Frequency distribution of BMI according to sex and age group.

Table 3. Comparison of distribution of men and women according to BMI and age groups.

Table 4. Test of significance in obesity rates by age groups and gender.

DISCUSSION

Although mild obesity (grade I) is not considered to pose an appreciable risk[1], marked obesity (grades II and III) is associated with increased morbidity and mortality[7]. Therefore it is important to determine its prevalence in a society so that proper preventive measures can be instituted, if findings indicate a serious problem.

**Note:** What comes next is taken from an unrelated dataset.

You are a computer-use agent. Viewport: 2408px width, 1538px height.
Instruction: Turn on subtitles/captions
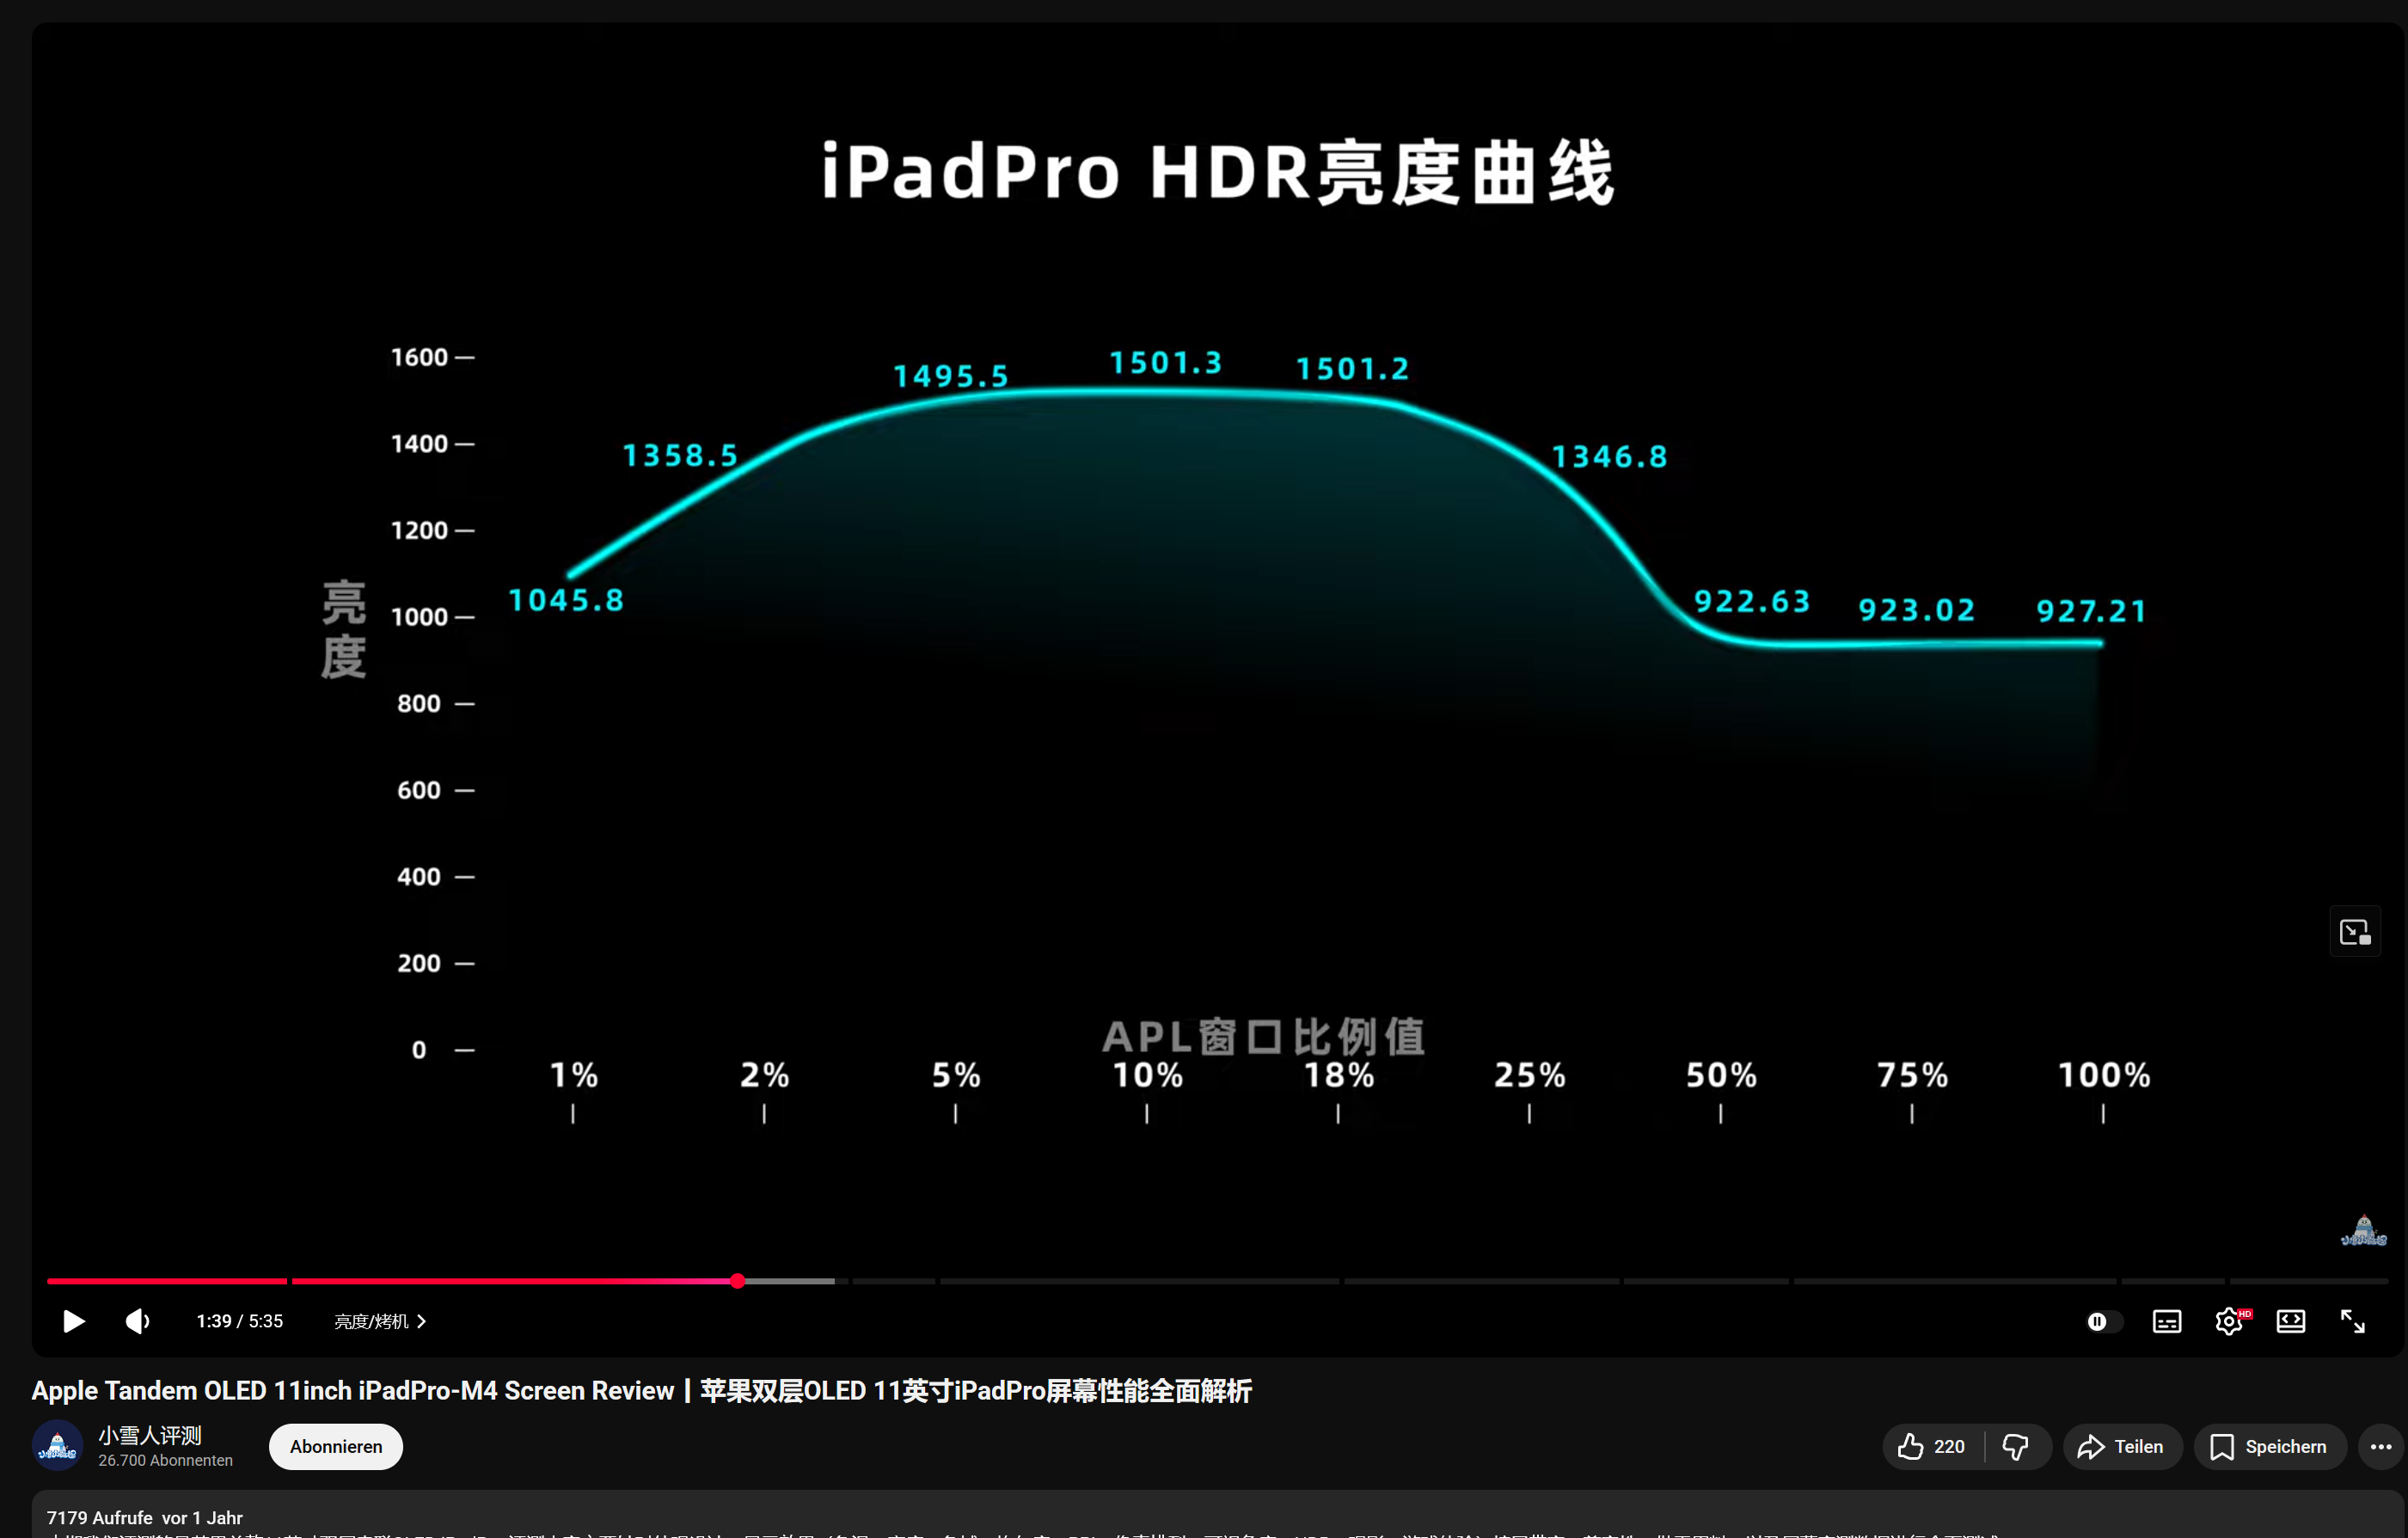(2166, 1321)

In the present study, marked obesity was found in 16.5% of the men and 31.26% of the women. Overall, marked obesity was found in 24.72% of this adult population. This is considerably higher than the percentage cited by Garrow[1], who found marked obesity in only 4.05% of adults of both sexes in the U.K. and U.S. The reasons for these differences are uncertain, but may be related to differences in dietary and sociocultural habits and the environment. The hot climate, especially in the summer, tends to discourage even the more ambitious from engaging in more physically demanding recreation.

Using a BMI > 30 kg/m2 as the criterion for obesity in 467 nonpregnant Saudi women aged 15 to 49 years, Khwaja et al[8] observed an overall prevalence rate of 27% which was not statistically different (P = 0.2) from the 29.7% (95% confidence interval, 21.4–38.0) observed in our study which used similar criteria. However, they found that obesity was significantly related to age, and this was not the case in our study. The significant difference in prevalence for adult women and men cannot be accounted for by a difference in age, as both subpopulations had a similar mean age. This sex-related difference has also been observed in the Ten State Nutrition Survey[9]. The reasons are uncertain, but the difference may reflect different eating patterns or hormonal secretions. The obesity rate in a population increases considerably at about 40 years of age[10]. In our study population, obesity was uncommon in the relatively younger age groups. In our environment, and particularly in urban areas, women tend to lead a predominantly sedentary life, thus increasing the likelihood of obesity. Women do not have as much active outdoor life as men.

Attitudes toward obesity vary with culture. A community-based study conducted by one of the authors (TB) revealed that women who were visibly obese did not consider themselves so. This sociocultural attitude was also suggested by Dawson[11], who analyzed the ethnic differences in overweight females using data from the 1985 National Health Interview Survey and who remarked that “women's perceptions of whether or not they are overweight are more strongly influenced by their weight relative to their peers than by their weight relative to an arbitrary, health-based standard.”

In the present population, mild and moderate obesity were common. Our results are not necessarily representative of other areas in the Kingdom and thus further studies are needed to delineate the extent of obesity on a national level. Our results, however, do suggest that obesity is a major problem for the family doctor and the primary health care team who must be actively involved in its prevention. In view of the polygenic origin[12] of obesity, it is important in constructing treatment programs for the obese that factors such as sociocultural background be considered. The primary health care teams are ideally suited for detecting and preventing obesity.